We have recently presented the Duplo Post-Link optimiser, which among other things manages to
compile OCaml to machine code through the code generator of LLVM on amd64.
I built a histogram comparing code generated by ocamlopt and the LLVM backend, without enabling any optimisations at the LLIR level, on the intermediate representation used by the Duplo framework.
The histogram counts the occurrence of each instruction in ocamlopt. I have also included some
comments to highlight which instruction choices are likely to be better/more compact - while one of the issue has been since addressed, there data does highlight a few other opportunities for improvement.

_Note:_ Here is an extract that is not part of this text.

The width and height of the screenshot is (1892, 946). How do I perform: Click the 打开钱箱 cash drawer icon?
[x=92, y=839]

We do not compile to LLVM IR, but to a representation we call LLIR that keeps track of the types of virtual registers in OCaml - int, float, value or address. The IR is then lowered to LLVM’s MachineIR through the SelectionDAG instruction selector. A custom instruction was added to handle GC metadata and some passes were modified to preserve the semantics of GC roots.
I missed the NY QA time for this paper.
Was there an answer to whether this will work with MultiCore OCaml work?

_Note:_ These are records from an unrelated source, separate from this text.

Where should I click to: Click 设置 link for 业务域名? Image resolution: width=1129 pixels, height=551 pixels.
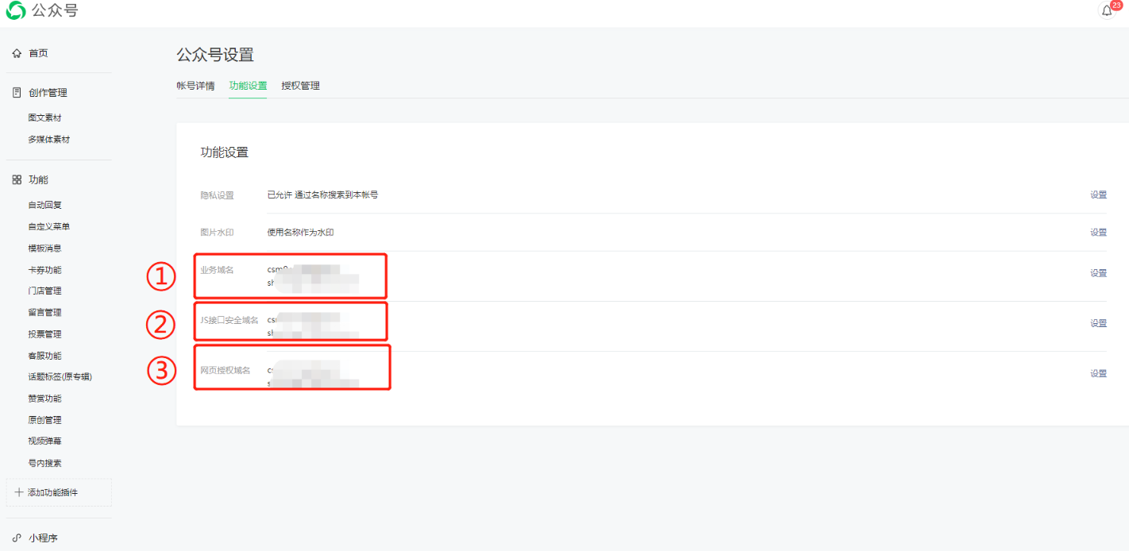tap(1098, 273)
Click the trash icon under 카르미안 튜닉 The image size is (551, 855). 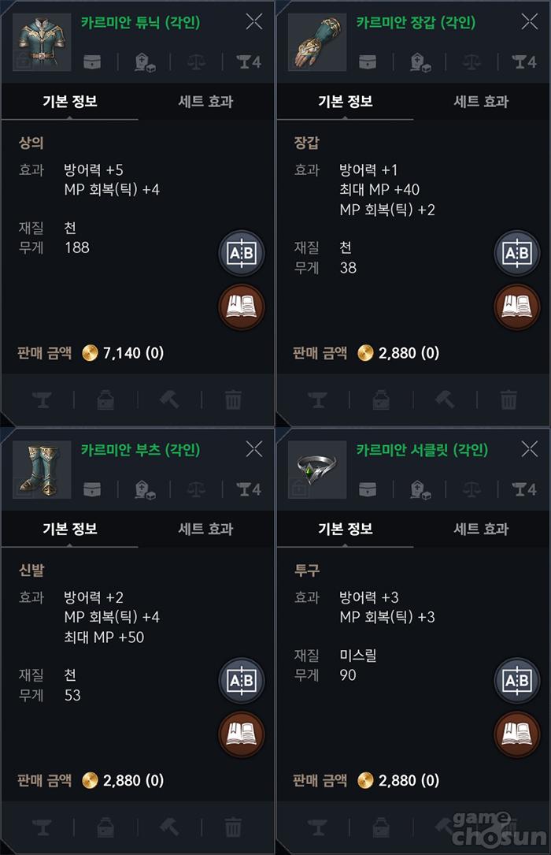pyautogui.click(x=233, y=400)
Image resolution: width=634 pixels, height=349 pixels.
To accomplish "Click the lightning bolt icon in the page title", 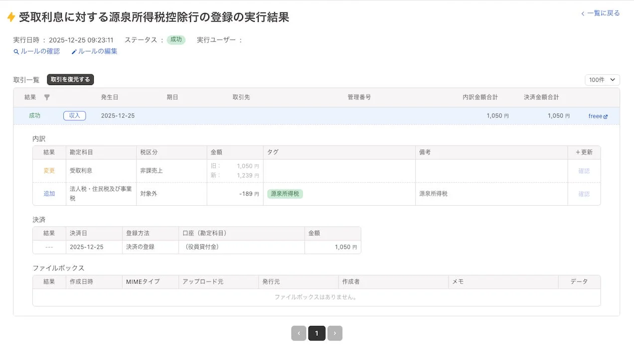I will click(10, 16).
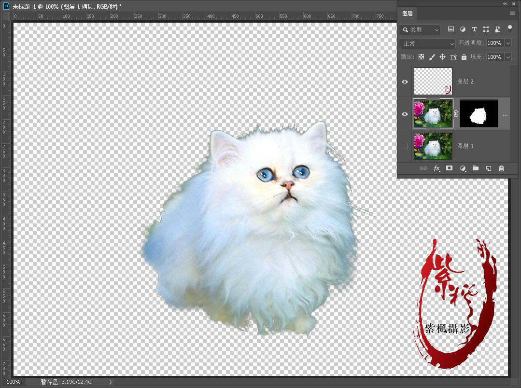The width and height of the screenshot is (521, 388).
Task: Create a new fill or adjustment layer
Action: (463, 168)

And how can someone try this out, is there an opam switch for it?
There are instructions on setting up a pin here.
Unfortunately, some packages which rely on amd64 inline assembly or do not query the ocaml environment for the right C compiler to use (CC=llir-gcc) will not install at the moment.
We have the required diffs/versions at in our version of the sandmark benchmark suite and we will create a repository out of them.
Thanks for all the data and the suggestions. As you mention, a couple of them (32-bit immediate load into 64-bit register; no “call” instruction to set up trap handlers) are already implemented in OCaml 4.11.
The ocamlopt back-end was initially designed for RISC processors, with load instructions separate from computational instructions, so things like “callq (reg64)” just don’t fit.